Availability & Price
Have you seen these at your local REI? Yea, I didn’t think so. Stuff that’s really cool doesn’t do you much good if you can’t get it. As far as I know, these poles are currently available only from the creator and their online store and are priced at 230CHF (about $240USD at the time of writing). This makes them some of the most expensive trekking poles I’ve come across.
Furthermore, accidents happen and trekking poles break. Shoot – I wrecked my Kelty’s after 10 minutes of use after slipping on a wet rock. In the Kelty’s case, I was able to exchange it at my local REI and off I went. However, if we need to replace something for our Clever Sticks, we’ll have to hope we can get it from the manufacturer, which happens to be halfway around the world in Switzerland. Have we had a reason to test out the availability of replacements? Not yet.
Perhaps one day these will have ubiquitous availability, but for now, it’s certainly something to consider.
Conclusion – We Have a Winner
Perfect at none, good at all.
In reading this article, you’ve probably picked up on the conclusion here already: the Clever Stick isn’t the best trekking pole out there, nor the best seat, nor the best tripod, nor the best selfie stick. However, it does each of those things with merit, and that means it’s the best hiking companion that can do all of those things.
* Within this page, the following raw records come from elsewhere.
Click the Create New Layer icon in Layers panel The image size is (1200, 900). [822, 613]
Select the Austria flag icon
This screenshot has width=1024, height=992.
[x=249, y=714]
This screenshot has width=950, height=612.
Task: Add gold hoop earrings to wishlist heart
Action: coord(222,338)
For us, this is precisely what we were hoping to find. We’ve always used trekking poles for our hiking, and we’ve always wanted a simple seat while on the hike. However, we’ve never wanted to carry each of those things independently. Enter the Clever Stick. By adding a piece of fabric and small aluminum disc to our bags, we have these 2 things (and more!) at our disposable.
In other words, I’d consider the Clever Stick to be a fully capable trekking pole that happens to let you do a lot more with it. It’s like having a yummy cake and pairing it with scrumptious icing. Would the cake be good on its own? Sure. Does the icing alone make a fantastic dessert? Perhaps. But do both together give you exactly what you’re searching for? You bet.
If you’re in the market for trekking poles and like us, are primarily using them for shorter, light duty trips, I’d definitely recommend giving them a close look.